— Begin Data shown —

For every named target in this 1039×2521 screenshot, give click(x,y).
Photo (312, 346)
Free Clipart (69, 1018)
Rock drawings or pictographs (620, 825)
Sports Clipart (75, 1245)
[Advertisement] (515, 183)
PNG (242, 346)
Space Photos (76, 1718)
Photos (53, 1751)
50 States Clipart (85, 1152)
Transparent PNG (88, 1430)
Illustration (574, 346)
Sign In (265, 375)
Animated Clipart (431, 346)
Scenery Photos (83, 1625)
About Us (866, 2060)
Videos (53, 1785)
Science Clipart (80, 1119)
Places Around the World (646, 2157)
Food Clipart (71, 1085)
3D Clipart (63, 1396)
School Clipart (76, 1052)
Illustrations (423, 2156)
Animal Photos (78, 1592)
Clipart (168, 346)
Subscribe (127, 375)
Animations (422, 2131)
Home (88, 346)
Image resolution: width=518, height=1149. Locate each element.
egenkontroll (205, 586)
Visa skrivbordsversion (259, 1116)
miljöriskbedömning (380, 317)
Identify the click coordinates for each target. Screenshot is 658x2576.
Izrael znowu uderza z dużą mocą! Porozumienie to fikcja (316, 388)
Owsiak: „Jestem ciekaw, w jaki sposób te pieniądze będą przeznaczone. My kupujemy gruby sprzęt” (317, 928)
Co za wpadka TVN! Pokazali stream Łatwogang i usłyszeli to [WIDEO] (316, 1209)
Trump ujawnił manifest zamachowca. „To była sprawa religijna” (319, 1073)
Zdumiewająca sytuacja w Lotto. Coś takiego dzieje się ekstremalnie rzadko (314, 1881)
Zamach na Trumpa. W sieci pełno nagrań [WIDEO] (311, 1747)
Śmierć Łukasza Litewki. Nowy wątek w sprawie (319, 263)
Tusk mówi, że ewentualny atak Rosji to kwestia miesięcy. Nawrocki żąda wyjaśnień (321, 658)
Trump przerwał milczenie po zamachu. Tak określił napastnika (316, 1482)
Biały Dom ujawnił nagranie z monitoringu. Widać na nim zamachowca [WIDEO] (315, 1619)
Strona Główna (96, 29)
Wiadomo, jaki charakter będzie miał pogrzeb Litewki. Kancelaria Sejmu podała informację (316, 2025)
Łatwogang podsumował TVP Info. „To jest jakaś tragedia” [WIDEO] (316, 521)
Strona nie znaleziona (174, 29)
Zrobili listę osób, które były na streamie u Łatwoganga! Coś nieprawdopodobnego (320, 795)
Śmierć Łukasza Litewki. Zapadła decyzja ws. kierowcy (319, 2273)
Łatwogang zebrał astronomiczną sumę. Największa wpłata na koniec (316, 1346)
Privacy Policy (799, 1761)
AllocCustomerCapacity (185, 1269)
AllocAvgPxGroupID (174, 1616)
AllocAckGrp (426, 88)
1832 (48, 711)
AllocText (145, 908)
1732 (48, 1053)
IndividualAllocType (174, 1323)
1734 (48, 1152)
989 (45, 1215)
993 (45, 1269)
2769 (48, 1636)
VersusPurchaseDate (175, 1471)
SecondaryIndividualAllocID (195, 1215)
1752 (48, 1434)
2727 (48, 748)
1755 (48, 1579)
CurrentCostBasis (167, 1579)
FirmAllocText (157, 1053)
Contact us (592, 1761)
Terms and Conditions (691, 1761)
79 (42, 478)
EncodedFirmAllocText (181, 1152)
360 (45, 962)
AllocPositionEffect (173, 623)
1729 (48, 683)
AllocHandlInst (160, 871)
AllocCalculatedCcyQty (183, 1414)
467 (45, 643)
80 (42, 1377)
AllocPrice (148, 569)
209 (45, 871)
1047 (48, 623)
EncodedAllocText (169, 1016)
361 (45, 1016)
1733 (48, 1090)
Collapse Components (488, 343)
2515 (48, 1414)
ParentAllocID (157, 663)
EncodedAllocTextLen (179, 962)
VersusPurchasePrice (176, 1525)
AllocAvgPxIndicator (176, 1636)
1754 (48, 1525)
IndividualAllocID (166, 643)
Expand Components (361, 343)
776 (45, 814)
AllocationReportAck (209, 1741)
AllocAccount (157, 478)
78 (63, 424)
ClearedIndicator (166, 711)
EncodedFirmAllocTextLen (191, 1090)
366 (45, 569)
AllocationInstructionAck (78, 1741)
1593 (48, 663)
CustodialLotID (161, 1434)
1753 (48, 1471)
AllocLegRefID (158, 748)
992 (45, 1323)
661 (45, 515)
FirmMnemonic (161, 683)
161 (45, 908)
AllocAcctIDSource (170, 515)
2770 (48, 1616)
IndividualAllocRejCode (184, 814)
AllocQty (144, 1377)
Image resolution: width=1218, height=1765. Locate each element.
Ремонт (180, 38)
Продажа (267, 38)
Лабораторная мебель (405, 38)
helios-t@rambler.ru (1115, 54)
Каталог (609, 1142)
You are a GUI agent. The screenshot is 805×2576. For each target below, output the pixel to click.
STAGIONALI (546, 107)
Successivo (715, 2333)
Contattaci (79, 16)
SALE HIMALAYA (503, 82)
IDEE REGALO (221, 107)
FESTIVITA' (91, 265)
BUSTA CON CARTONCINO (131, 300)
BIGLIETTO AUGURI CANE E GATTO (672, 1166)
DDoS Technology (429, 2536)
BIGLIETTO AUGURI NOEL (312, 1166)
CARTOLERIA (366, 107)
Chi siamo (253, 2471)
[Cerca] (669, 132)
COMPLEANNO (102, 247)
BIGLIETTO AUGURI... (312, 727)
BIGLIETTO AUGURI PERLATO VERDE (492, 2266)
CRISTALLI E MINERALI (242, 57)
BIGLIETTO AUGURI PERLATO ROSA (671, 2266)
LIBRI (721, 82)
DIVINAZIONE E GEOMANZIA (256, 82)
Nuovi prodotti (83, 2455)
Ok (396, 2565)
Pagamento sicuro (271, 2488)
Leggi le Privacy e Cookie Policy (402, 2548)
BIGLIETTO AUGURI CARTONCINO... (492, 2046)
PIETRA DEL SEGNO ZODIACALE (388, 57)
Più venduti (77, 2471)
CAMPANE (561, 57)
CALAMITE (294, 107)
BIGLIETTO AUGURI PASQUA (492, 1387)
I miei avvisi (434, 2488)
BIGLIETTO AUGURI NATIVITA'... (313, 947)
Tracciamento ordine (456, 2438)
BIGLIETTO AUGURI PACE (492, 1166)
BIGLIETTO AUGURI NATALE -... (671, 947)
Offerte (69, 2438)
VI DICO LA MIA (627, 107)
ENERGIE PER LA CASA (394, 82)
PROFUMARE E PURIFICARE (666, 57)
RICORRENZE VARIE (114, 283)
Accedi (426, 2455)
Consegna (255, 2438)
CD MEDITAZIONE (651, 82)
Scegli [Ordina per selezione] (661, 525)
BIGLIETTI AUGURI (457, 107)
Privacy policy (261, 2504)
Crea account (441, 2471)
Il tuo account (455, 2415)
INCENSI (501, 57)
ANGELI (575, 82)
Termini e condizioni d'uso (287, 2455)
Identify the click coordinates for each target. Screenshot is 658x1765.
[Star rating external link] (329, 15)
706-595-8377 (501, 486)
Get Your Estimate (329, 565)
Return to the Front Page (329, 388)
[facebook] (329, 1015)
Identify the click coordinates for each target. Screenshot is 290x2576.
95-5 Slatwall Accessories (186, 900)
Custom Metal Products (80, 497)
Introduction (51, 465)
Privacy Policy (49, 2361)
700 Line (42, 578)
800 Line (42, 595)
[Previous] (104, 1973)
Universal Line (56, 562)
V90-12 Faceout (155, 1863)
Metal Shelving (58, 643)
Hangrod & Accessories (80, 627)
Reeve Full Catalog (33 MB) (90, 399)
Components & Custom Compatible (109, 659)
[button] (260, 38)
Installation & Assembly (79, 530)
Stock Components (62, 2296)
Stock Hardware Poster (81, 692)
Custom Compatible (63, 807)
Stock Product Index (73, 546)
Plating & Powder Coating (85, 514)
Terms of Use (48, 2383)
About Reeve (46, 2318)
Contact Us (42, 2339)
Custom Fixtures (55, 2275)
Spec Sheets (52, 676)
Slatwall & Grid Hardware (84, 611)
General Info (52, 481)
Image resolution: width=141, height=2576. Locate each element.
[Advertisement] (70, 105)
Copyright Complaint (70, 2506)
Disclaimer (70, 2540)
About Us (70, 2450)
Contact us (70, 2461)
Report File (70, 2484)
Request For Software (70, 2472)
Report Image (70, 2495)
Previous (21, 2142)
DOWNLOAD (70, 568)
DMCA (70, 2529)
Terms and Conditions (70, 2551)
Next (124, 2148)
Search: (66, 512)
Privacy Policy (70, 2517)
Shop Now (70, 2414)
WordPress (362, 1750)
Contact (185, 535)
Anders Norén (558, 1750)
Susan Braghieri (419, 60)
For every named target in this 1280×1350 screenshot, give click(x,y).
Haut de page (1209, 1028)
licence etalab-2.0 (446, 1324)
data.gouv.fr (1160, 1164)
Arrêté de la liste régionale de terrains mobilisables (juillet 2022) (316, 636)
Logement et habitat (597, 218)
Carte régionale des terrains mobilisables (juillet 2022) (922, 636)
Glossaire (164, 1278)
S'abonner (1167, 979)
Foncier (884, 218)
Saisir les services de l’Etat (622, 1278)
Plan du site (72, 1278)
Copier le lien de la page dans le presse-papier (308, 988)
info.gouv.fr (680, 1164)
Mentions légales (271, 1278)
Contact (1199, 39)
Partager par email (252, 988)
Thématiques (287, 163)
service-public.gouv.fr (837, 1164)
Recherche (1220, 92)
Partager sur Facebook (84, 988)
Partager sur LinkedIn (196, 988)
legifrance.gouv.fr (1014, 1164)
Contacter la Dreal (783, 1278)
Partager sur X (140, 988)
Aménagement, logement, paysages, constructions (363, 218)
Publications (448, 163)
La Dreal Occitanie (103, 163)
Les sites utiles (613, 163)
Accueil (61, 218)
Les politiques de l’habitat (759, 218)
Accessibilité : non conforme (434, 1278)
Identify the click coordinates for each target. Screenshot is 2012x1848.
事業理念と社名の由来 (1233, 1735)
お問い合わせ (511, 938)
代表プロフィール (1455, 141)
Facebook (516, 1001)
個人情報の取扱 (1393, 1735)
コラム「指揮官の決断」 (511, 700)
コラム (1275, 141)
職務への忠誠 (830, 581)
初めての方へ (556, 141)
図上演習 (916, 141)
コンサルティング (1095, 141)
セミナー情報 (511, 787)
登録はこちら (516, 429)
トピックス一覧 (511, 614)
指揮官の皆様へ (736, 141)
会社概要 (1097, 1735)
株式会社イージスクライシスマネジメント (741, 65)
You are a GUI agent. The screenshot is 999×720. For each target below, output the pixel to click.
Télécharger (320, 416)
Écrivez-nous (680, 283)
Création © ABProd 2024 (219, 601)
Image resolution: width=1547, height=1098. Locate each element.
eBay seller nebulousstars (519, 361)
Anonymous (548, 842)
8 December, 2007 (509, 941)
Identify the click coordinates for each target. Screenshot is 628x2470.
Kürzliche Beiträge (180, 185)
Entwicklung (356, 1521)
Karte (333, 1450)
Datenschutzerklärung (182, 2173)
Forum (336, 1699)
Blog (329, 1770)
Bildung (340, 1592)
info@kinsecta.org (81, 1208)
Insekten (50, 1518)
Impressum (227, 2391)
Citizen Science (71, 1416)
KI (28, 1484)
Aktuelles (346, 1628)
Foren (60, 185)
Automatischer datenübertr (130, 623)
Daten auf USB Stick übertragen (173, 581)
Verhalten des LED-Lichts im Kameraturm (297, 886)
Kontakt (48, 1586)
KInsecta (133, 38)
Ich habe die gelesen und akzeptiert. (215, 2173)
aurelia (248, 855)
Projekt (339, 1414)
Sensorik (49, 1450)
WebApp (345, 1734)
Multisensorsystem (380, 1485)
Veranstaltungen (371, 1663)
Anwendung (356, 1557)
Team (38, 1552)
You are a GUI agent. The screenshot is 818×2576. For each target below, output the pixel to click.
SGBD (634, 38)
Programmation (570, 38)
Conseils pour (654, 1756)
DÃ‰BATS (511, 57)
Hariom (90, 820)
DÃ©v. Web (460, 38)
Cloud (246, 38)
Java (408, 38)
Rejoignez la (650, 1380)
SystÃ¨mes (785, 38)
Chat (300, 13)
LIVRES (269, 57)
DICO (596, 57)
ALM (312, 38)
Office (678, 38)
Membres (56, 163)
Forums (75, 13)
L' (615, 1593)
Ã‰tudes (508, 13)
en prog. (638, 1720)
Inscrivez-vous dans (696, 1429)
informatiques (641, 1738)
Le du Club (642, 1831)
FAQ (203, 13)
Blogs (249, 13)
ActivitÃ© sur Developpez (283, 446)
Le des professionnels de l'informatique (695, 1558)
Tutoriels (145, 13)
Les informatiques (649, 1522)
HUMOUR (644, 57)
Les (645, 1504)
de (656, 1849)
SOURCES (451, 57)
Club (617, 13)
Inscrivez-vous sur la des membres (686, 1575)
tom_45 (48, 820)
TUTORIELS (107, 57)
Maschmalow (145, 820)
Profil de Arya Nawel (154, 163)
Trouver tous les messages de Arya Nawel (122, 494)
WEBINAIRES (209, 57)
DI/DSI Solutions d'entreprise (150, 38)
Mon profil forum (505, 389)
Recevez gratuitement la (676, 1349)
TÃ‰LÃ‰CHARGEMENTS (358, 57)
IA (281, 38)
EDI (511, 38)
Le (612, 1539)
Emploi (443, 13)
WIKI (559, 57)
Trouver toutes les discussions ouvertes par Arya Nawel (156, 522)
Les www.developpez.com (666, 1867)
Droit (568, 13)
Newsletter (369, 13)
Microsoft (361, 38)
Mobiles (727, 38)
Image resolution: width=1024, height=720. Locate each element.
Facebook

— End Data shown —

Can you express everything from the line containing "BIGLIETTO AUGURI PASQUA (492, 1387)" down to the line containing "700 Line (42, 578)" as a JSON list of strings, one string per line and blank lines left out?

Result below:
[
  "BIGLIETTO AUGURI PASQUA (492, 1387)",
  "I miei avvisi (434, 2488)",
  "BIGLIETTO AUGURI NATIVITA'... (313, 947)",
  "Tracciamento ordine (456, 2438)",
  "BIGLIETTO AUGURI PACE (492, 1166)",
  "BIGLIETTO AUGURI NATALE -... (671, 947)",
  "Offerte (69, 2438)",
  "VI DICO LA MIA (627, 107)",
  "ENERGIE PER LA CASA (394, 82)",
  "PROFUMARE E PURIFICARE (666, 57)",
  "RICORRENZE VARIE (114, 283)",
  "Accedi (426, 2455)",
  "Consegna (255, 2438)",
  "CD MEDITAZIONE (651, 82)",
  "Scegli [Ordina per selezione] (661, 525)",
  "BIGLIETTI AUGURI (457, 107)",
  "Privacy policy (261, 2504)",
  "Crea account (441, 2471)",
  "Il tuo account (455, 2415)",
  "INCENSI (501, 57)",
  "ANGELI (575, 82)",
  "Termini e condizioni d'uso (287, 2455)",
  "Identify the click coordinates for each target. Screenshot is 658x1765.",
  "[Star rating external link] (329, 15)",
  "706-595-8377 (501, 486)",
  "Get Your Estimate (329, 565)",
  "Return to the Front Page (329, 388)",
  "[facebook] (329, 1015)",
  "Identify the click coordinates for each target. Screenshot is 290x2576.",
  "95-5 Slatwall Accessories (186, 900)",
  "Custom Metal Products (80, 497)",
  "Introduction (51, 465)",
  "Privacy Policy (49, 2361)",
  "700 Line (42, 578)"
]